THINGS TO DO =
A – In the post about ST_Subdivide and TOAST overhead, what subdivide limit had the writer been using before trying the lower one?
B – Carry on the post about ST_Subdivide and TOAST overhead from the point where it stops.

DOCUMENT SEGMENT =
>>>>>
[postgis-users] ST_Subdivide vertex limit and TOAST overhead

Wed Jan 26 01:32:42 PST 2022

Hi all,

After Paul's remarks here on the list about the cost of TOAST in 
relation to the optimal default for ST_Subdivide's vertex limit (96 
according to Paul's tests), I got a bit fascinated and wanted to do some 
testing myself.

Until Paul's remark, I never gave much thought about TOAST overhead in 
relation to my OpenStreetMap database. I just simply assumed it as a 
fact, as it was likely big geometries needed TOASTing in many cases.

However, since Paul gave a clear guideline to prevent TOASTing, I gave 
it a try and collected some rough statistics.

The data is from generalized OpenStreetMap woodland polygons, some of 
which are absolutely huge before ST_Subdivide kicks in in the 
generalization processing (> 100k vertices), as I amalgamate them to 
bigger structures in the generalization processing.

I now tested with two subdivide limits: the default 5000 I had been 
using up to now, which seemed a reasonable compromise between limiting 
the number of vertices in a polygon and the number of output polygons at 
the same time: not to small to generate large amounts of splits, but 
also not to big to cause issues with display times.

Next, I used Paul's recommended "prevent TOAST" limit of 96 vertices. I 
subsequently looked at display times for the entire dataset in QGIS by 
zooming to the dataset's extent and timing the display time.
<<<<<
DATASET SECTION =
>>>>>
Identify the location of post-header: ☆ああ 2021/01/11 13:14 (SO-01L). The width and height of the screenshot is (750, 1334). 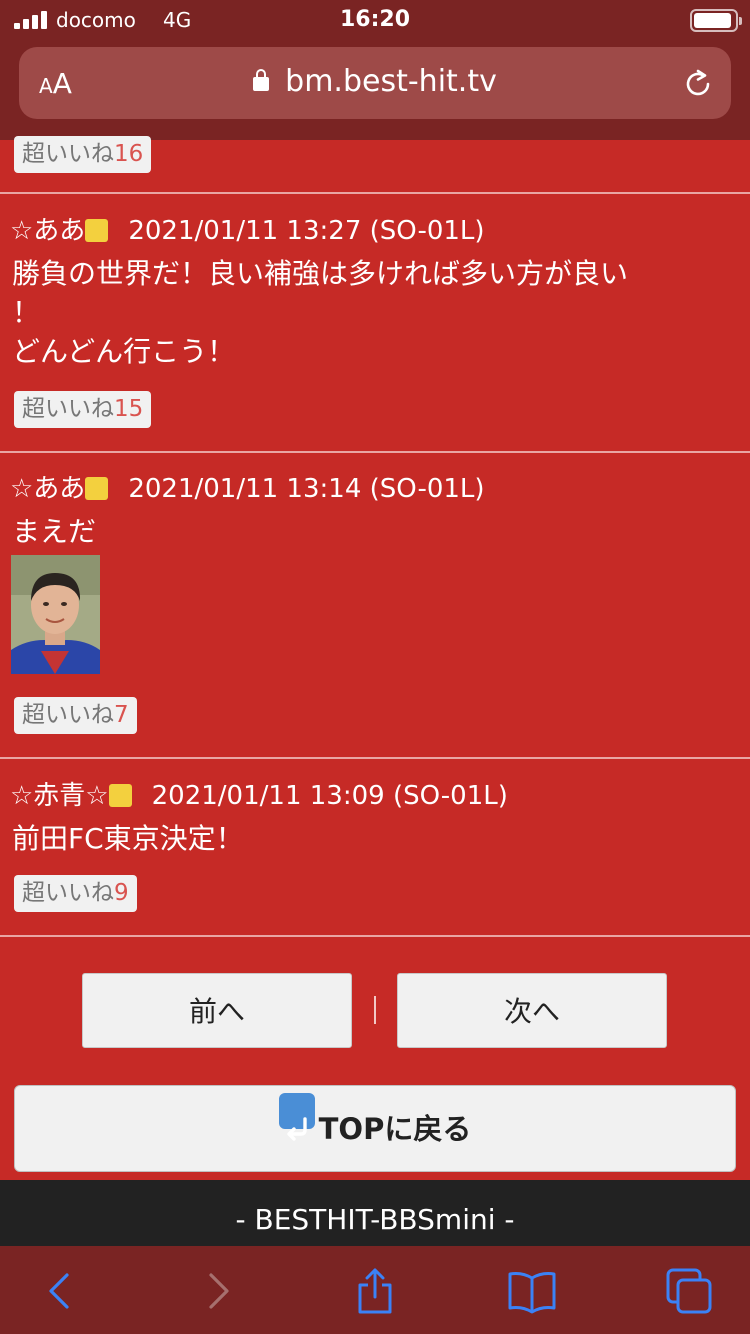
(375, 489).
<<<<<
ANSWERS FOR THE EXERCISE =
A – 5000 vertices.

B –
The result are as follows:

96 vertices: 1,996,226 records: 1.8GB disk size: 33s / 32s /33s / 32s
5000 vertices: 1,332,258 records: 2.7GB disk size: 45s / 39s / 38s / 39s

A few take aways:

- What I never realised before, is also the disk size cost of TOAST: as 
can be seen, the '5000' limit size, which requires many geometries to be 
TOASTed, results in an almost 40% larger disk size for the relation 
according to DBeaver (2.7 versus 1.8 GB for '5000' versus '96' vertex 
limit).

- Non-TOASTed records have an about 20-35% faster retrieval time, 
although it seems that especially the initial time for TOASTed has a 
bigger delay (45s), I guess this is because the de-TOASTed records are 
subsequently cached. Even taking that in account, the overhead seems to 
plateau at 20% minimum.

- Counter-intuitively, displaying almost 600k (non-TOASTed) records  
more due to much smaller ST_Subdivide vertex limit, is still 
considerably faster than the displaying the smaller (in terms of 
records) dataset that did get TOASTed.

Does this all seem about right? And does this fit other users experiences?

Of course, despite the gains of non TOASTing, you still have to evaluate 
for each dataset whether subdividing even makes sense: it is usually the 
last step in processing, and if you actually need the entire polygon for 
e.g. labelling purposes in QGIS, than subdividing in such small pieces 
as to prevent TOASTing, doesn't make sense at all.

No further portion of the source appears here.